I CHOOSE

...to love myself.
...to treat myself gently, with patience and respect.
...to accept responsibility for every aspect of my life.

...to be present, awake, aware.
...to be open to possibility.
...to leap with the intention of landing.
...to do amazing things.

Tuesday, May 01, 2007

Inside, Outside. Upside down?

I had a long phone conversation with a friend last night. We’ve known each other for 20 years, weathering fluctuating body weights, jobs, relationships and careers together. We’ve literally known each other at our best and at our worst.

During my weight loss this last (and final) go-round, I’ve visited my friend four times. She’s seen the transition. And she’s seen my website, so she knows I do not look like my former self. Yet, she told me last night that when we are on the phone, she still has the “old” me in her mind’s eye.

And that got me thinking…or realizing. In my mind’s eye, I see the current version of myself. When I close my eyes and think about who I am and what I look like, I see the person I am today.

That’s a huge shift in perception for me. Not more than six months ago, I still saw Fat Jen. I’d only catch glimpses of Skinny Jen as I walked past mirrors or windows. Even when I looked at pictures of Thinning Jen, I saw Fat Jen. Now, I look at pictures of Thinking Jen and realize that she’s heavier than Skinny Jen.

I think what has facilitated this change in perception has been the stabilization of my weight. As I posted earlier, I have weighed roughly the same since August. Seeing the same exterior day in and day out has given my head a chance to catch up with body.

No wonder people who don’t see me on a daily basis have a hard time of it. I remember about six months out from surgery how Rose would tell me that she would lose me in stores, even though I was standing just a few feet away. She was looking for someone that wasn’t there.
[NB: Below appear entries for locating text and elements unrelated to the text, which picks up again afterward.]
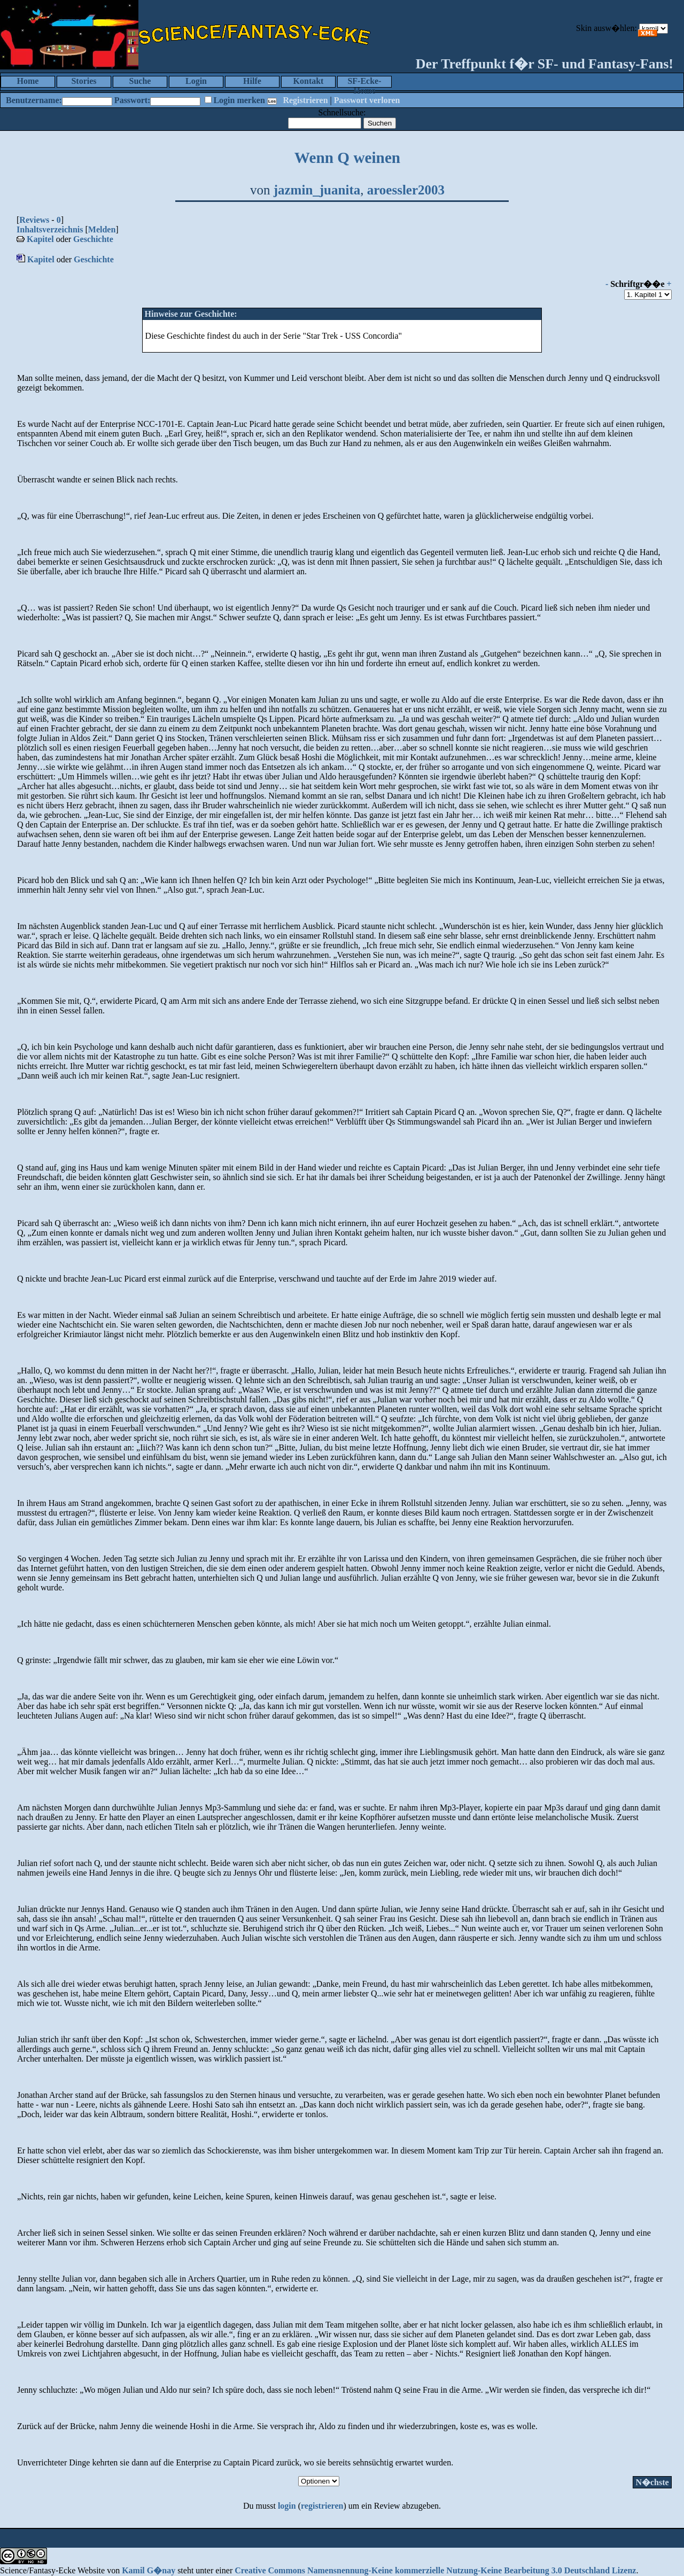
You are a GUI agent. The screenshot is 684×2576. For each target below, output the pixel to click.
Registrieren (305, 100)
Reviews (34, 219)
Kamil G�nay (148, 2570)
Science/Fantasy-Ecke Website (52, 2570)
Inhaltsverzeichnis (50, 229)
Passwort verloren (367, 100)
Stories (83, 80)
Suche (140, 80)
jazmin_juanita (317, 190)
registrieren (322, 2505)
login (287, 2505)
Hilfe (252, 80)
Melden (102, 229)
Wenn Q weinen (347, 157)
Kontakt (308, 80)
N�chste (652, 2482)
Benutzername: (34, 100)
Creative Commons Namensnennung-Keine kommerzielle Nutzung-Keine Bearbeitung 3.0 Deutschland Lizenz (435, 2570)
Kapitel (40, 239)
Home (28, 80)
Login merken (239, 100)
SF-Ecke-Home (364, 82)
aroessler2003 (406, 190)
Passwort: (132, 100)
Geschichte (93, 239)
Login (196, 80)
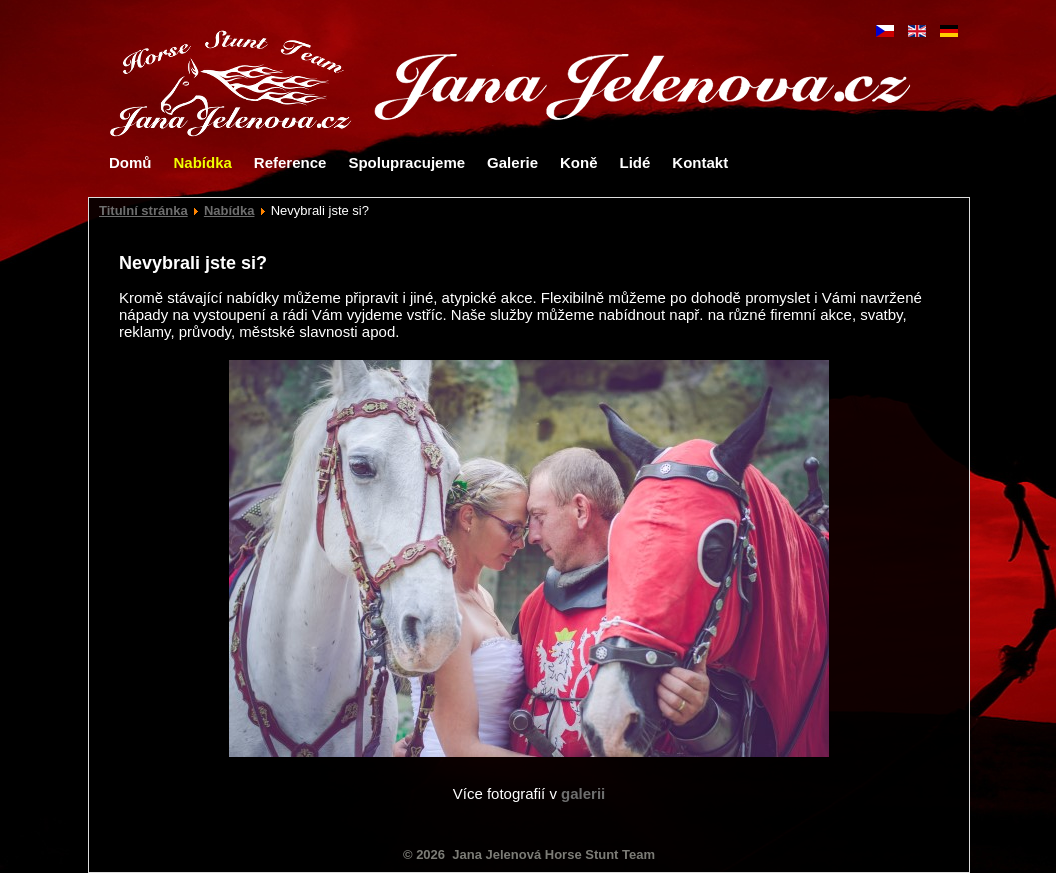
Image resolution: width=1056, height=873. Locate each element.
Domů (130, 162)
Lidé (634, 162)
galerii (583, 793)
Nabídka (203, 162)
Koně (579, 162)
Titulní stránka (143, 210)
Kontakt (700, 162)
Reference (290, 162)
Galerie (512, 162)
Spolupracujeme (406, 162)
Recognizing internal change is harder than recognizing external change. But I wonder now if accepting internal change is easier than accepting external change. Maybe appearance really is everything…or a bigger part than many of us are willing to admit.

2 comments:

Dagny said...

One person told me she'd forgotten what my name used to be. But I still pick up the wrong sizes when I shop for clothes.

The strange trip continues....

Michelle said...

I still pick up wrong sizes, go to the wrong section in a store, and just plain ole visualize myself as the old me and not the "changing" me. It's hard but I'm trying to cope through that right now...the shrink says the mind will eventually catch up with the body!